14. CREDIT INFORMATION
14.1 You consent to us and any financier or credit-rating agency making enquiries of and obtaining any information about your financial standing and creditworthiness.

15. TERMINATION
15.1 Either party may terminate these Terms of Trade by giving one month's written notice to the other party.

16. JURISDICTION
16.1 These Terms of Trade are governed by and construed in accordance with the current laws of New Zealand and the parties agree subject to clause 18 to submit to the non-exclusive jurisdiction of the Courts of New Zealand for any disputes or proceedings arising out of or in connection with these Terms of Trade.

17. ASSIGNMENT 
17.1 You must not subcontract or assign any of your rights, powers or obligations under these Terms of Trade.

18. DISPUTES
18.1 Any claim or dispute arising under these Terms of Trade shall be determined by arbitration under the Arbitration Act 1996 if the parties are unable to resolve such dispute themselves within one (1) month of the dispute arising.
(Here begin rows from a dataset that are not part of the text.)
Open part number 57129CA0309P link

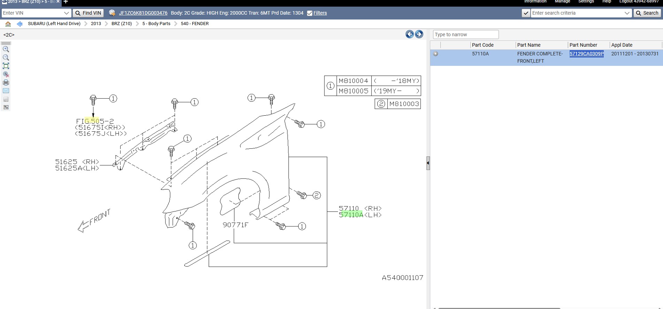586,54
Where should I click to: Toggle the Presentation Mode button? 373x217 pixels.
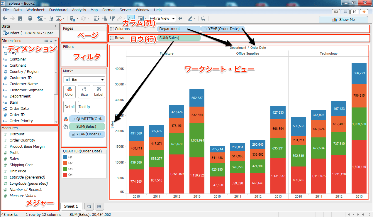203,18
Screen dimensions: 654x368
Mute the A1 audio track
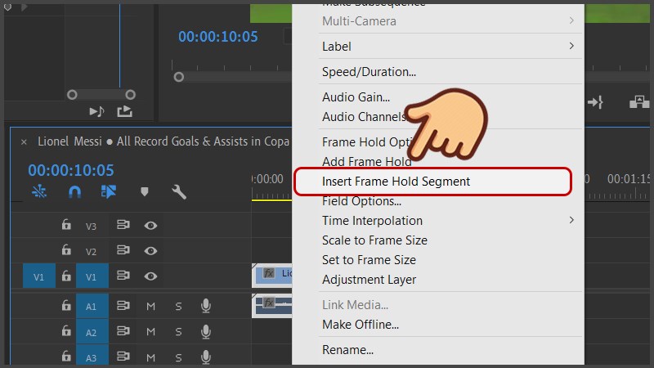tap(150, 307)
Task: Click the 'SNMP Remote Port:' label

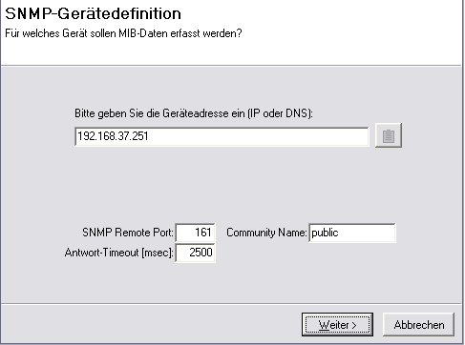Action: pyautogui.click(x=128, y=233)
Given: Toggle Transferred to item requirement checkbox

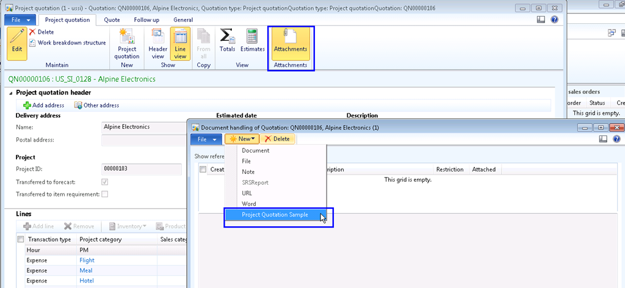Looking at the screenshot, I should 105,194.
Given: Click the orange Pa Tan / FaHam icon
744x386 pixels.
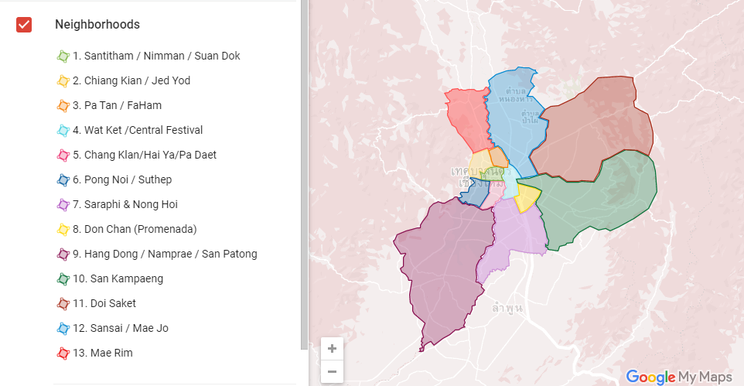Looking at the screenshot, I should [x=63, y=106].
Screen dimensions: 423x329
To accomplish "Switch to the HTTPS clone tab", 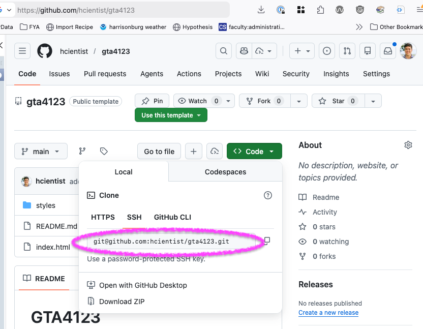I will point(102,217).
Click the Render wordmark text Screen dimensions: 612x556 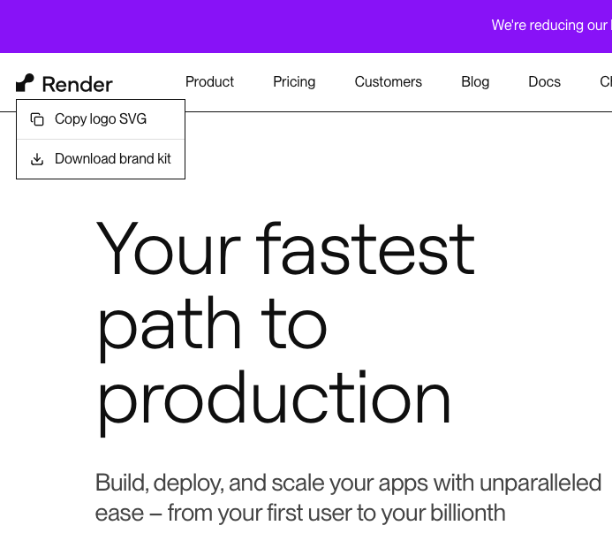pos(78,84)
However, nothing in this clause prevents either party from taking immediate steps to seek any equitable relief before the New Zealand Courts.

19. FORCE MAJEURE
19.1 We shall not be liable for delay or failure to perform the Work if the cause of delay or failure is beyond our control.

20. SURVIVAL
20.1 The provisions of clauses 2, 4, 5, 6, 8, 10, 13, 13, 16, 18, and 21 of these Terms of Trade and any other provision which by its nature is intended to survive the termination or expiration of these Terms of Trade will survive the termination or expiration of these Terms of Trade or completion of the Work.

21. DEFINITIONS
21.1 In these Terms of Trade:
“Goods” shall have the meaning given to it in the Personal Property Securities Act 1999.
“Intellectual Property” includes all intellectual property rights (including without limitation copyright, patent and design rights, drawings, documents, data, ideas, procedures and calculations).
“Work” means our performance of services for you, and the production or supply of any Goods by us as part of or related to such services.
21.2 The rule of construction known as the contra proferentem rule does not apply to these Terms of Trade.
21.3 Words importing the singular include the plural and vice versa.
21.4 Headings are for convenience only and do not form part of, or affect the interpretation of, these Terms of Trade.
21.5 References to a party include that party's successors, personal representatives, executors, administrators and permitted assigns.
21.6 References to a statute include references to:
(a) regulations, orders, rules or notices made pursuant to that statute; 
(b) all amendments to that statute and those regulations, orders, rules or notices, whether by subsequent statute or otherwise; and 
(c) any statute passed in substitution of that statute. 
21.7 References to “us” include our employees, contractors and agents.